Федоров показывал, объяснял: артиллерия редко приносит абсолютный успех в войнах только потому, что стрельбу приходится вести бессистемно. У противника много времени, чтобы после залпа, пусть даже точного, прийти в себя, перестроить ряды. Если же сделать огонь методичным и вести его по системе, непривычной для противника, успех будет большим. Батареи второй линии дадут залп не по самой татарской коннице, а с недолетом. Цель — сбить строй, заставить коней шарахнуться. А через минуту — залп батарей первой линии. Пушки должны быть заранее пристреляны по ориентирам на поле.

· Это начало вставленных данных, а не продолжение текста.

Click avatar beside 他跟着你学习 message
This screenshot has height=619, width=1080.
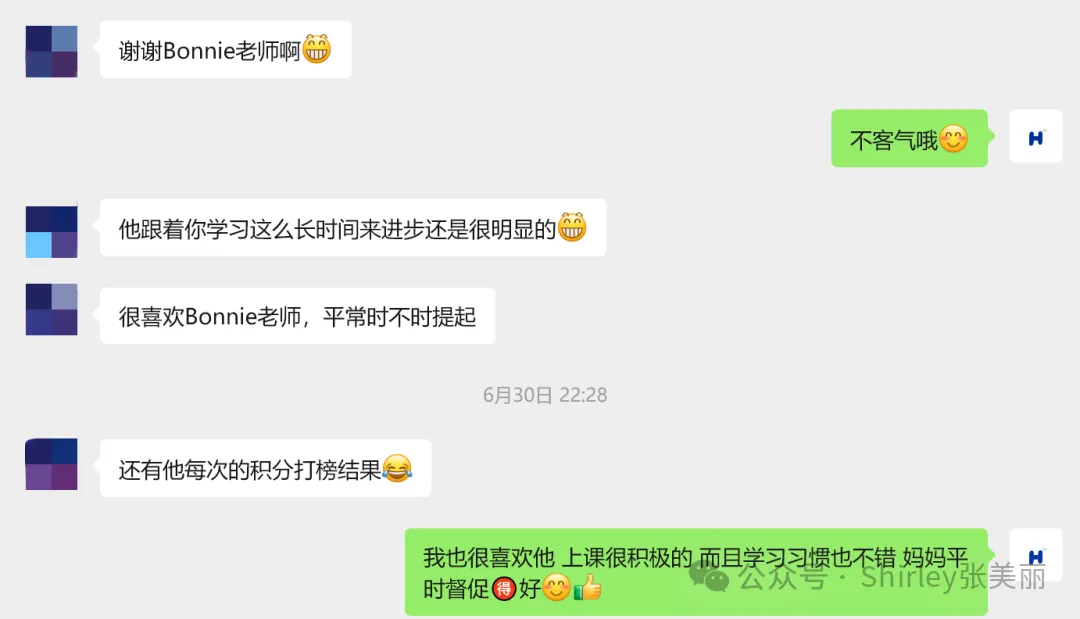(52, 232)
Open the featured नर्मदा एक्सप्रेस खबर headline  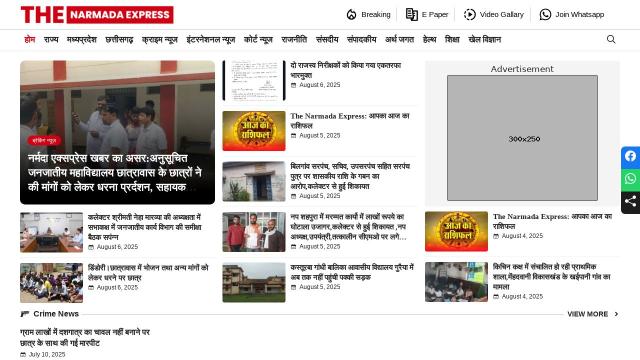pos(114,172)
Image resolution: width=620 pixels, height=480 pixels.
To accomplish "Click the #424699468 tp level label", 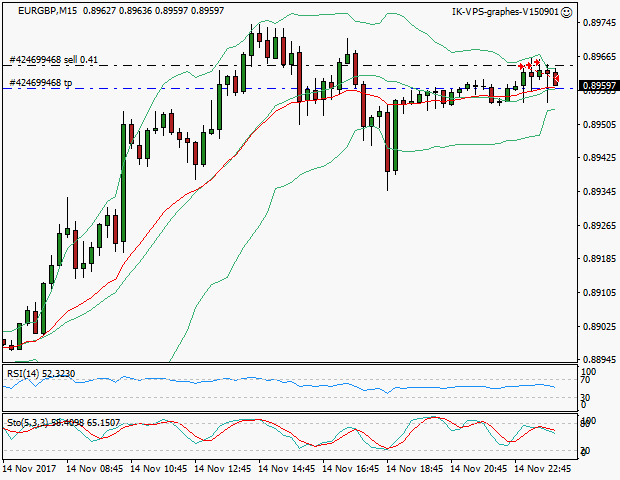I will coord(41,83).
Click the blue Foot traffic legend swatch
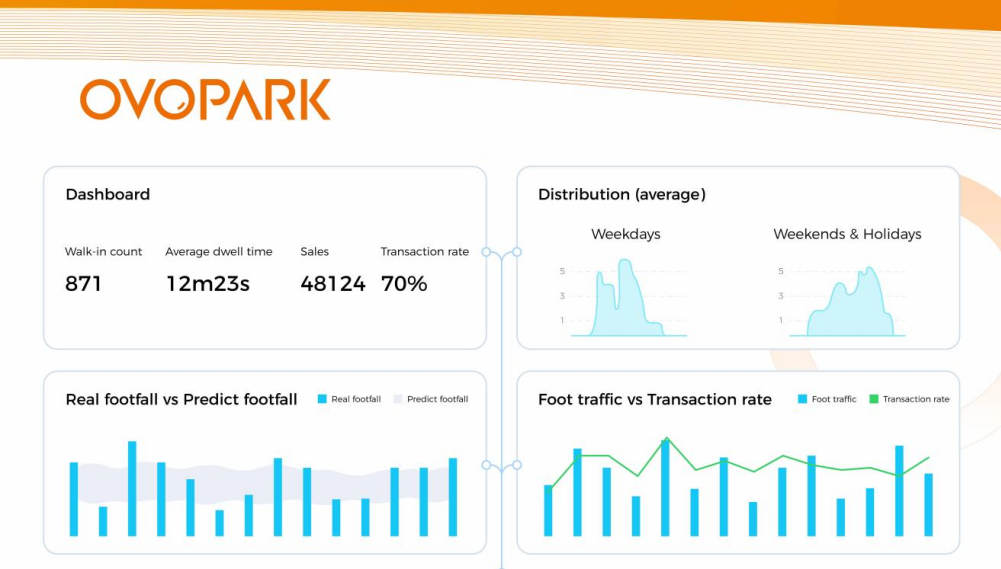The height and width of the screenshot is (569, 1001). [x=802, y=399]
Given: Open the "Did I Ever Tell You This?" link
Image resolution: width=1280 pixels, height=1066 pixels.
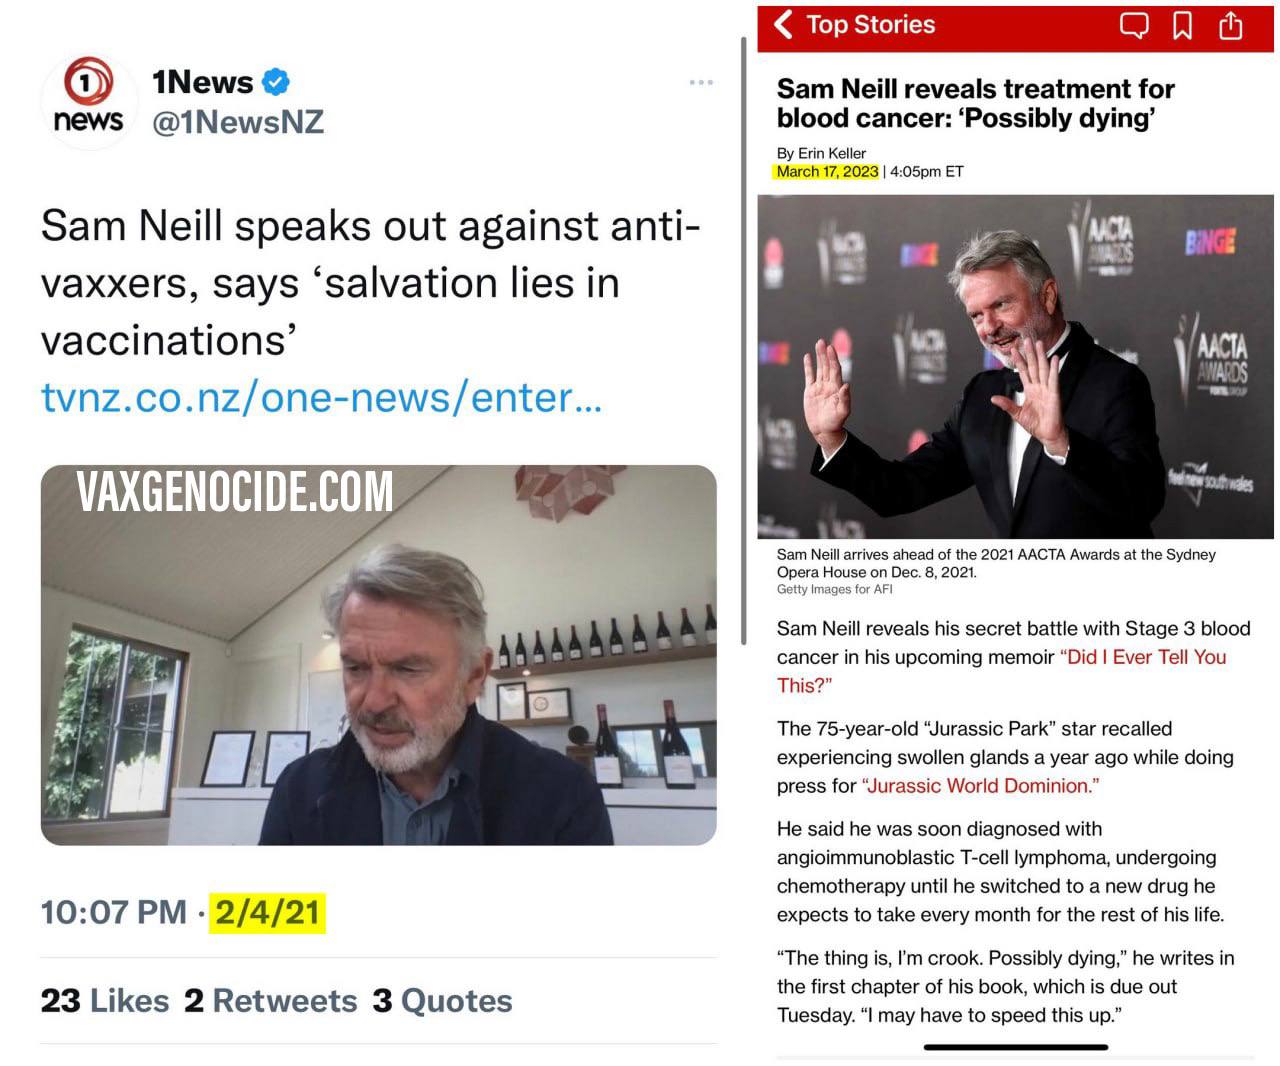Looking at the screenshot, I should [1001, 671].
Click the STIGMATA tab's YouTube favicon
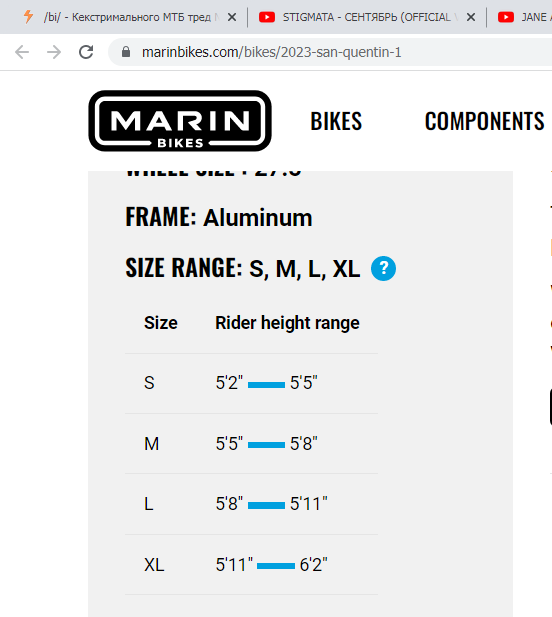 [267, 17]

— Я ничего не понял, — сказал князь. — Авось и татары не поймут. Но смотри, если из твоих фантазий ничего не выйдет, до божьего суда я устрою свой… Впрочем, давай-ка подумаем над всем этим еще раз. Где, ты говоришь, должны стоять пушки?..

Когда в день битвы, с утра, батареи пристреливали по ориентирам на поле, князь стоял на холме, вдали от всех. Он глядел вперед, туда, где ядра вспарывали мерзлую землю. Внимательно, как ученик в книгу. Но после окончания пристрелки ничего не сказал. Федоров понял: идея одобрена. Но вся ответственность за битву лежит все же на нем. В случае неудачи князь не пощадит.

Порывами налетал ветер, принося с собою колокольный звон. К полудню он сменил направление, и в воздухе отчетливо запахло гарью. Горели дальние села. Прискакали гонцы от начальника заслона сообщить, что отряда уже нет — смят, разбит. Может, и сам начальник погиб.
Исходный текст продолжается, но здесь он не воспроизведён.